Agriculture is becoming increasingly more precise, with decisions based on larger sets of data.
A smartphone app called Soo may allow farmers to track the daily progress of crops and monitor plant health, according to Rasmus Houborg, an assistant professor in the South Dakota State University (SDSU) department of geography.
As a senior scientist at the Geospatial Sciences Center of Excellence, Houborg specializes in applying remote sensing platforms — such as unmanned aerial vehicles and small satellites — to precision agriculture, SDSU said.
“Using data from conventional and small satellites, we can quickly identify areas in which biotic and abiotic stressors, such as disease and drought, impair growth and affect leaf color,” Houborg said. “This will help producers optimize their management strategies.”

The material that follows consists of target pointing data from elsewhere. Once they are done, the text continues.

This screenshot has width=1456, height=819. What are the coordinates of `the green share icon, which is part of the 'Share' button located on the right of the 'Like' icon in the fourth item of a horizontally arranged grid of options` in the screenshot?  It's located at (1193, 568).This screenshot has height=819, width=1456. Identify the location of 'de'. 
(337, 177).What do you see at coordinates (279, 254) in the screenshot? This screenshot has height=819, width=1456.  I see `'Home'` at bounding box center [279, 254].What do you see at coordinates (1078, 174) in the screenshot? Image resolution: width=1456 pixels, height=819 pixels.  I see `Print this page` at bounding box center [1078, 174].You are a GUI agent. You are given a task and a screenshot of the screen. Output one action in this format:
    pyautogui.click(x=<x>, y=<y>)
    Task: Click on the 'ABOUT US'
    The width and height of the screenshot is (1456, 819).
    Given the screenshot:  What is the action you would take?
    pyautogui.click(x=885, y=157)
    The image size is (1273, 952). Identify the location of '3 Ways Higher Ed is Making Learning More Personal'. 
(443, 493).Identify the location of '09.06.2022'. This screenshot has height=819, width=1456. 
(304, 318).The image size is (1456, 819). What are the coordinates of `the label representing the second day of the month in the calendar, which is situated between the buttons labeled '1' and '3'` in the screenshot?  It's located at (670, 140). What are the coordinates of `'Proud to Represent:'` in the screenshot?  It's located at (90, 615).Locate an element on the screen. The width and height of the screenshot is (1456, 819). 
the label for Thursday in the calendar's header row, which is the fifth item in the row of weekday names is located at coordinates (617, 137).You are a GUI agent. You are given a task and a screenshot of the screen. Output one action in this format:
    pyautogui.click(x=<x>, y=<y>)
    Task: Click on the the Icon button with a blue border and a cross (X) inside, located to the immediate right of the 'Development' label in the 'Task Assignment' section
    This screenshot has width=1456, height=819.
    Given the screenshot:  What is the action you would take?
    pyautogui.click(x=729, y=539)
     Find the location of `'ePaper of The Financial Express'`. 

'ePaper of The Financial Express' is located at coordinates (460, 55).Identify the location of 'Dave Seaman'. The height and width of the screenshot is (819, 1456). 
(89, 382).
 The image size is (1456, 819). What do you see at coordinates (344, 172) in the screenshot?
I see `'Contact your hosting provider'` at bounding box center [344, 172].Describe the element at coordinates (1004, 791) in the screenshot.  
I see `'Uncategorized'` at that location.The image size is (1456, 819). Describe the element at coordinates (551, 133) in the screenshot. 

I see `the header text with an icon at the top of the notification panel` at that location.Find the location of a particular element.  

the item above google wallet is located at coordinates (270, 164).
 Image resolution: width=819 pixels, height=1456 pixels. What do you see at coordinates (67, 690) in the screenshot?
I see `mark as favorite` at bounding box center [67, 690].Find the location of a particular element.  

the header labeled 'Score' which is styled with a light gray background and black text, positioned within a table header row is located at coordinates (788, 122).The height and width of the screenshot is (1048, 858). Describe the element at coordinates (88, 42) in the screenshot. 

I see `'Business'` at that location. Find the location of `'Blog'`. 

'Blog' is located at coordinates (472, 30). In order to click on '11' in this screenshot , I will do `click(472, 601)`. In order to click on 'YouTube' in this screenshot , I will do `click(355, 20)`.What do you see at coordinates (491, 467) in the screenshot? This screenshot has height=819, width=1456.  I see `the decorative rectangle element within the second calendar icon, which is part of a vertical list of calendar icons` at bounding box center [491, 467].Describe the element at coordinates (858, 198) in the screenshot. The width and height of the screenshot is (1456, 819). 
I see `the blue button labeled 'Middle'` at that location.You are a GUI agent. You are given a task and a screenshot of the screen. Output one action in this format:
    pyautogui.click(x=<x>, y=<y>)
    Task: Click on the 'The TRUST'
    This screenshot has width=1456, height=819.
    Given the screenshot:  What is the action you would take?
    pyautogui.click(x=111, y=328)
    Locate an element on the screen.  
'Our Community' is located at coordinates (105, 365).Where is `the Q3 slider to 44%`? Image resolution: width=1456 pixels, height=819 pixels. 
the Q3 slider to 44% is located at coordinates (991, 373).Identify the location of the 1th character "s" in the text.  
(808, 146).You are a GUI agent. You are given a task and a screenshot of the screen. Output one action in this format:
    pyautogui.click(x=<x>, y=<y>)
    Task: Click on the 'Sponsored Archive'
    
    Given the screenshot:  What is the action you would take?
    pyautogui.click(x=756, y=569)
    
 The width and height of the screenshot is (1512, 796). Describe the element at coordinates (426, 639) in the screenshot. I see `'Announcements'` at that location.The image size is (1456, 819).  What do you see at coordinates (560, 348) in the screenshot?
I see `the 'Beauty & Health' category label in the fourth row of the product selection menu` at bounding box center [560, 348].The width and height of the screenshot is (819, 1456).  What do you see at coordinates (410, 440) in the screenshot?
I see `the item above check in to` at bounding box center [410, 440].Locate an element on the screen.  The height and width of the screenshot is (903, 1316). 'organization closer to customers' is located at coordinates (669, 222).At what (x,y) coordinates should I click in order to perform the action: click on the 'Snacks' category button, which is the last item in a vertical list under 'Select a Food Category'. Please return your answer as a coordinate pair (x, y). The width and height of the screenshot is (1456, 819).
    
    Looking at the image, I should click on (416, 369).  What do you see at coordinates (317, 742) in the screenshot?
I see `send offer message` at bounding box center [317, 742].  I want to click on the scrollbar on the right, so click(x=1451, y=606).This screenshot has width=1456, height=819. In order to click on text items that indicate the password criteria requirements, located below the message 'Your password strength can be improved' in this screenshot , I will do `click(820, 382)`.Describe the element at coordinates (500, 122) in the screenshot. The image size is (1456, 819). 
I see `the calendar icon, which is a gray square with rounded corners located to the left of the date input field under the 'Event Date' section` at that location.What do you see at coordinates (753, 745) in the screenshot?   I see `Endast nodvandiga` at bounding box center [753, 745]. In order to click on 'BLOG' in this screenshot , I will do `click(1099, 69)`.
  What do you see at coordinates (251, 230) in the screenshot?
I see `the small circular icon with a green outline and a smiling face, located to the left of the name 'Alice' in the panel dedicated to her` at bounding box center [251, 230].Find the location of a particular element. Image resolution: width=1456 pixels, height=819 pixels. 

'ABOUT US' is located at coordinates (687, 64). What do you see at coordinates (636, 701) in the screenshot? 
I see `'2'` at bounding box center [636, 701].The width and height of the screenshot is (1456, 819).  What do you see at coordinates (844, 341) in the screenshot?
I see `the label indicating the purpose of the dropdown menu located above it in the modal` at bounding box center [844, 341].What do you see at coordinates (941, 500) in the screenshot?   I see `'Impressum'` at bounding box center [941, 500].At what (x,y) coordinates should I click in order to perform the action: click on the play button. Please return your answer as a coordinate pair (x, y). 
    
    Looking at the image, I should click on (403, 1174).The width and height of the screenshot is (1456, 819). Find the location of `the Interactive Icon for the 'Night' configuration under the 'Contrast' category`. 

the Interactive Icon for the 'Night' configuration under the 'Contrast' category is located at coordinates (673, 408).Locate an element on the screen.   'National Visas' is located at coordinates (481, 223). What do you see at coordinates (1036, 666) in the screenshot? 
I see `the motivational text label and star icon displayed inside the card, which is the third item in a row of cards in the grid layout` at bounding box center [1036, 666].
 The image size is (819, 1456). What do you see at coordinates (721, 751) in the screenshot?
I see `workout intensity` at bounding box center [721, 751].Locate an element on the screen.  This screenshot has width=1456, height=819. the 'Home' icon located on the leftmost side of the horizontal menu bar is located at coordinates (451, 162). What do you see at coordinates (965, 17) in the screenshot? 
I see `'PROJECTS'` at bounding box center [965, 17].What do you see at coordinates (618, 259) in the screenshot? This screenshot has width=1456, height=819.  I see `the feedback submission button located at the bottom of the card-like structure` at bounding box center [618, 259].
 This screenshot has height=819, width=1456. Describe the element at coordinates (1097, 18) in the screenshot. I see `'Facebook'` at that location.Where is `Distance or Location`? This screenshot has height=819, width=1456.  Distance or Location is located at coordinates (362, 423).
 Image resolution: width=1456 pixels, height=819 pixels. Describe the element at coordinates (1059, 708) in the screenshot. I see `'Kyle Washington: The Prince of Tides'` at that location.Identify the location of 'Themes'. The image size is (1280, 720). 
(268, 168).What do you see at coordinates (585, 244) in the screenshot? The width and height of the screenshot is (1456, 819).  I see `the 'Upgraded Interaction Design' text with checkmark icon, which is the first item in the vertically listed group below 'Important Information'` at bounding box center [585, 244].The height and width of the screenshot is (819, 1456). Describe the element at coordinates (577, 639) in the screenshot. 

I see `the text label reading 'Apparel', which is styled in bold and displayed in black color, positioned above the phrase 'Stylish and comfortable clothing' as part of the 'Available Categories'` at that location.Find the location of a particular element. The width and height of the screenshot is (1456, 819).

To do this, he is combining vegetation data derived from 170 small CubeSat satellites, each about the size of a shoebox, with conventional satellite data from Landsat and moderate resolution imaging spectroradiometer (MODIS) sensors, SDSU explained. Houborg detailed his research in an article in the June edition of Remote Sensing.
“By combining these different sensors, we can make a better product,” Houborg said. This product will be useful not only for farmers but also for professionals, such as insurance agents assessing wind and hail damage.
Using daily CubeSat data
The CubeSat constellation, owned by Planet Labs, provides daily global data, while Landsat views the globe every 16 days and MODIS on a daily basis, but at much coarser spatial resolution than CubeSat. Planet Labs, which typically charges a fee to use its services, donated the data for scientific exploration, SDSU said.
“The key aspect is to exploit the synergies between the sensors,” Houborg said. “Landsat is a very expensive, well-calibrated instrument. We can use that high accuracy as a reference for the CubeSat constellation.”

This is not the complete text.